=== EXTRAIT CHOISI ===

L'informatique, le PC, l'internet et l'ADSL, une révolution et un nouveau pouvoir

Les technologies de l'informatique, du PC, d'Internet réseau mondial où tous les PC sont interconnectés, et de la télécommunication (ADSL), ont révolutionné la circulation, l’édition et la publication des informations, des idées et des opinions. Surtout elles leur donnent la capacité potentielle d’être reçues par tout le monde, sans avoir à utiliser des moyens coûteux de création, de distribution ou de publicité.

Autrefois la recherche documentaire, nécessaire et préalable à toute étude, document, quotidien ou périodique de presse écrite, nécessitait une longue et fastidieuse préparation; lecture de documents et articles de presse en des lieux géographiques séparés, photocopies des documents; la rédaction du produit final passait par des moyens traditionnels, sténo-dactylo, corrections fastidieuses avec exercices couper/copier/coller à l'aide de papier scotch. Et une fois le produit final sorti, s'il devenait obsolète rapidement, impossible de le faire évoluer. Tout était à recommencer. Les documents s'entassaient et finissaient aux archives où nul ne retrouvait facilement ce dont il avait besoin.

La demande de textes argumentés et explicatifs, sous forme de livres, de journaux et de périodiques, qui a toujours existé, est désormais satisfaite d’une manière quasi infinie par tout ce que d'innombrables chercheurs, journalistes, penseurs, philosophes et autres... publient sur le net. Les moteurs de recherche toujours plus performants permettent de trouver quasiment tout ce qu'on veut. Et les systèmes de classement tout aussi performants permettent de marquer et de retrouver les documents consultés pour être utilisés plus tard dans d'autres contextes et circonstances.

Les logiciels de traitement des informations, textes, images et tableaux, pour en faire des éditions originales, où les idées et opinions sont triturées, remodelées, adaptées à d'autres buts, etc. sont aussi de plus en plus performants. On est loin du premier éditeur de texte Word, puis Winword; exemple winword en est à la version 2006 car MS a renoncé à numéroter les versions par un N°; PDF d'Adobe initialement un logiciel d'impression de texte en l'état, en est à la version 8.0 et désormais on peut éditer des documents PDF les modifier, ajouter des paragraphes, et les remettre en PDF. Le langage HTML et tous ses dérivés permet une puissance infinie de composition.

Tout cela mérite à mon sens que l’on parle de l'émergence d’un cinquième pouvoir. Voir la définition selon Thierry Crouzet, l’auteur du livre "le cinquième pouvoir". La défintion est la suivante: "Ensemble des citoyens fédérés grâce aux nouvelles technologies de communication. Il contrebalance le quatrième pouvoir, celui des médias et par extension du business, qui lui-même contrebalance les trois pouvoirs traditionnels : législatif, exécutif et judiciaire."

=== LIGNES EXTRAITES ===

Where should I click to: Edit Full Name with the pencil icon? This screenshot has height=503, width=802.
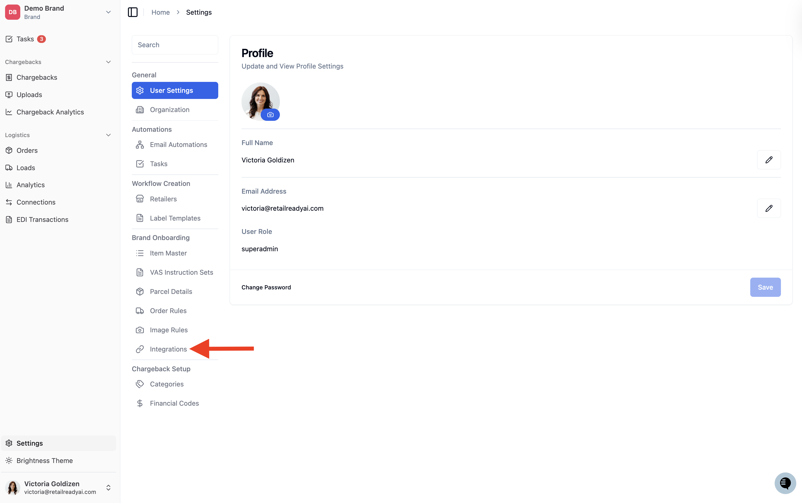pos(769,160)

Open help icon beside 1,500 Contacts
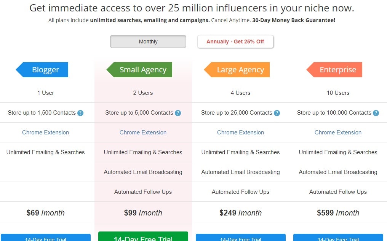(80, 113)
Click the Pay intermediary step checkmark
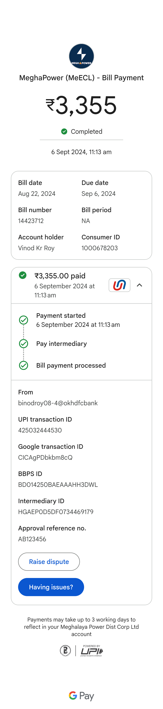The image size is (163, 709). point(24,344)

===

• **CONSIGNE A**:
Mettez à jour le passage de l'extrait choisi qui va de "L'informatique, le PC, l'internet" jusqu'à "ou de publicité.", en y remplaçant "réseau mondial" par "réseau planétaire".
• **CONSIGNE B**:
Reformulez toutes les lignes extraites sous forme de liste JSON de chaînes, une chaîne par ligne, sans les lignes vides. Laissez les images de côté.
L'extrait choisi et les lignes extraites n'ont aucun lien entre eux.

• **RÉPONSE ATTENDUE A**:
L'informatique, le PC, l'internet et l'ADSL, une révolution et un nouveau pouvoir

Les technologies de l'informatique, du PC, d'Internet réseau planétaire où tous les PC sont interconnectés, et de la télécommunication (ADSL), ont révolutionné la circulation, l’édition et la publication des informations, des idées et des opinions. Surtout elles leur donnent la capacité potentielle d’être reçues par tout le monde, sans avoir à utiliser des moyens coûteux de création, de distribution ou de publicité.

• **RÉPONSE ATTENDUE B**:
[
  "Where should I click to: Edit Full Name with the pencil icon? This screenshot has height=503, width=802.",
  "pos(769,160)",
  "Open help icon beside 1,500 Contacts",
  "(80, 113)",
  "Click the Pay intermediary step checkmark",
  "The image size is (163, 709). point(24,344)"
]